Henry Eckford (17 May 1823 - 5 December 1905) was a Scots horticulturist and reputedly the most famous breeder of sweet peas, transforming the plant from a minor horticultural subject into the queen of annuals. U.S. horticulturist Liberty Hyde Bailey called him "the prince of specialists". In 1888 he moved to the town of Wem in Shropshire, England. It was in Wem that he perfected the breeding of his Grandiflora sweet peas, which in size of bloom and general performance were a great improvement over previous varieties.

== Chronology ==
- 1823 - born in Stenhouse, near Edinburgh, Scotland.
- 1839 - apprenticed in the gardens of Beaufort Castle near Inverness (estate of Lord Lovat).
- After completing apprenticeship employed consecutively in gardens of New Liston near Edinburgh, Fingask Castle, Perthshire, Penicuik House, and Oxenfoord Castle.
- 1854 - became head gardener at Coleshill, Berkshire, England (gardens of Earl of Radnor).
- 1854-1870 - experimented with the breeding of dahlias, pelargoniums and verbenas.
- 1870 - in charge of the garden of Dr. Sankey at Sandywell, Gloucester. Here he was particularly encouraged in plant breeding work.
- 1879 - major work on sweet peas commenced.
- Moved with employer to Boreatton (which gave name to one of his sweet pea varieties), Baschurch, Shropshire.
- 1888 - moved to Wem, Shropshire, where he established Eckford's Nursery. In Wem, he became a member of Wem Parish Council and Wem Urban District Council.
- 1905 - Awarded Victoria Medal of Honour by the Royal Horticultural Society and was presented with an illuminated parchment address and silver tea and coffee service subscribed by more than 200 admirers worldwide.
- 25 December 1905 - died aged 82 at his house in Noble Street, Wem; buried in Whitchurch Road Cemetery, Wem.

Henry Eckford was a Fellow of the Royal Horticultural Society.
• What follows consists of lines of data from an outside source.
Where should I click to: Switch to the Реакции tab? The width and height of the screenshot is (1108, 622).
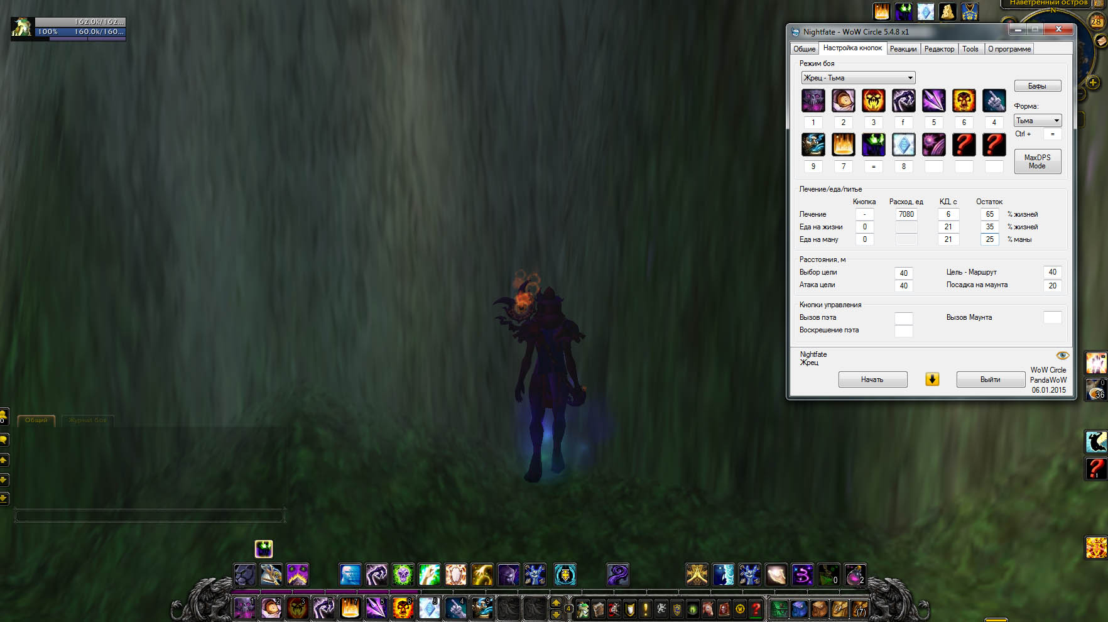pyautogui.click(x=903, y=49)
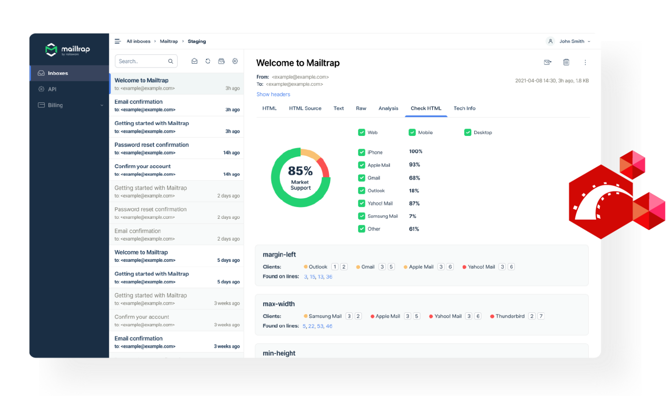Jump to line 36 under margin-left

[x=329, y=277]
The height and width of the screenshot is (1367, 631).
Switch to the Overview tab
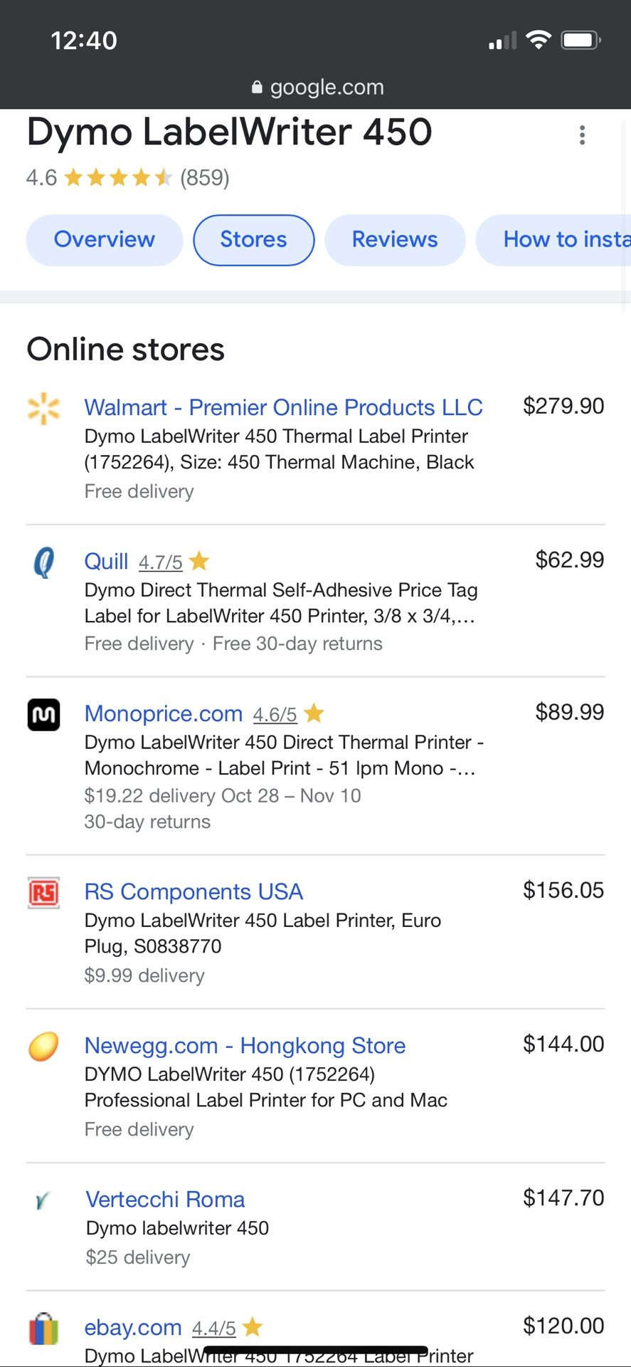coord(105,240)
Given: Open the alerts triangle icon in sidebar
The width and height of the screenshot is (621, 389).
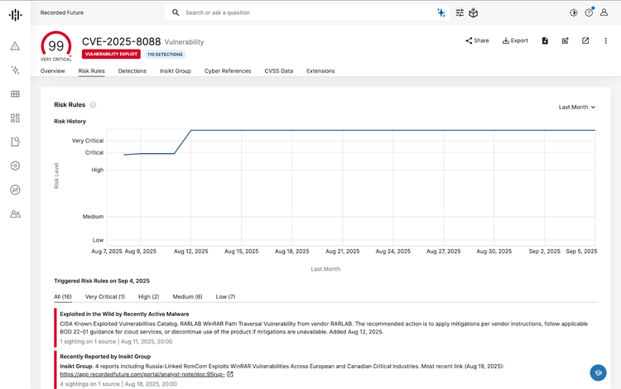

From horticultural shows he gained "upwards of 85 gold and silver medals" among his prizes.

==Personal life==
Eckford was twice married. His first wife, who predeceased him, was Charlotte, daughter of Job Stainer of Queen Camel, Somerset, by whom he had two sons and a daughter who survived him. His second wife was Emily, daughter of Godfrey Gerring, of Coleshill, Berkshire.

== Legacy ==

In 1907 it was written that because of Eckford's work, sweet peas "are now of such world-wide importance that many hundreds of acres are annually cultivated, and through their general popularity Wem has become famous throughout the world, and is looked upon as the Mecca of sweet peas."

In honour of Henry Eckford the town of Wem (specifically the Eckford Sweet Pea Society of Wem) has held each year in July (except in 2020 and 2021) a sweet pea show. In this there is a section for old fashioned varieties, always including many bred by Henry Eckford.

His family name is perpetuated in the name of Eckford Park, a residential road in Wem.